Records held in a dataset
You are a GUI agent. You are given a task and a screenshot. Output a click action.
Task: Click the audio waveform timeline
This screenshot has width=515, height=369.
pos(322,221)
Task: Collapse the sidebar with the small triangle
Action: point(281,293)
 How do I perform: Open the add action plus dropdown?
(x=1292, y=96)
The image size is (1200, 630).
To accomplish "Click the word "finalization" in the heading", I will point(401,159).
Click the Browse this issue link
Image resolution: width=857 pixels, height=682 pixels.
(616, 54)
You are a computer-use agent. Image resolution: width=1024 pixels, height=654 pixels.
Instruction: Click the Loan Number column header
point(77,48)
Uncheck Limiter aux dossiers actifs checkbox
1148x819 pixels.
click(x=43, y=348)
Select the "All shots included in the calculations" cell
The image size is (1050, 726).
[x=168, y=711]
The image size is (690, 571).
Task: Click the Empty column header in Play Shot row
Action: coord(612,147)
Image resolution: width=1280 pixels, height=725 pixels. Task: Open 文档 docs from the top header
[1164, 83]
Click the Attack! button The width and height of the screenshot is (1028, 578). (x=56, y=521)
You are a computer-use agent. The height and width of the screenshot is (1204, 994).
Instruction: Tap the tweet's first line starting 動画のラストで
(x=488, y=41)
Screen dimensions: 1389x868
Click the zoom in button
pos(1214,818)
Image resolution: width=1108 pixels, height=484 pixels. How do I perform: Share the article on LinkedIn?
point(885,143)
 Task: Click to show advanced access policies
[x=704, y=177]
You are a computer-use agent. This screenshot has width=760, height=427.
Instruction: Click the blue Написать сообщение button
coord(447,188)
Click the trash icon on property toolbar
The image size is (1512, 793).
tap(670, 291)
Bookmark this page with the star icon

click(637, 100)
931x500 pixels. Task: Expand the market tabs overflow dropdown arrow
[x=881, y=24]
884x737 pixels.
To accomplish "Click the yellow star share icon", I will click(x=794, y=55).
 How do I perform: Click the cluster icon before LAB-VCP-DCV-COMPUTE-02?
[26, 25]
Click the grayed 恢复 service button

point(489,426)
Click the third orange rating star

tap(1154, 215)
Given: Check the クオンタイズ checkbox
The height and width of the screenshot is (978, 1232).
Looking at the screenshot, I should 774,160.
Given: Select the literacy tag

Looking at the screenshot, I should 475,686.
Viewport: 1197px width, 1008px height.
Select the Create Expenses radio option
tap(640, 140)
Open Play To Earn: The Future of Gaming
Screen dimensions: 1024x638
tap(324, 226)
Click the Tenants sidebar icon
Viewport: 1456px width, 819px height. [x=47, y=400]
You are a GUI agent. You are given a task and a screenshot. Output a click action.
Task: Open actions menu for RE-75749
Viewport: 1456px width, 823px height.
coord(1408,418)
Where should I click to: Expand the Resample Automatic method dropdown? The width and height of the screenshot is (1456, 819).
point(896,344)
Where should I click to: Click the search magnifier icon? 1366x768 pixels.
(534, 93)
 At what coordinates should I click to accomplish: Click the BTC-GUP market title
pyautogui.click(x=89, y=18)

# Task
Copy out the lines of the listing word for word, taking the stretch from the line that contains "Click the grayed 恢复 service button" through the end of the listing.

# Correct answer
Click the grayed 恢复 service button

point(489,426)
Click the third orange rating star

tap(1154, 215)
Given: Check the クオンタイズ checkbox
The height and width of the screenshot is (978, 1232).
Looking at the screenshot, I should 774,160.
Given: Select the literacy tag

Looking at the screenshot, I should 475,686.
Viewport: 1197px width, 1008px height.
Select the Create Expenses radio option
tap(640, 140)
Open Play To Earn: The Future of Gaming
Screen dimensions: 1024x638
tap(324, 226)
Click the Tenants sidebar icon
Viewport: 1456px width, 819px height. [x=47, y=400]
You are a GUI agent. You are given a task and a screenshot. Output a click action.
Task: Open actions menu for RE-75749
Viewport: 1456px width, 823px height.
coord(1408,418)
Where should I click to: Expand the Resample Automatic method dropdown? The width and height of the screenshot is (1456, 819).
point(896,344)
Where should I click to: Click the search magnifier icon? 1366x768 pixels.
(534, 93)
 At what coordinates should I click to accomplish: Click the BTC-GUP market title
pyautogui.click(x=89, y=18)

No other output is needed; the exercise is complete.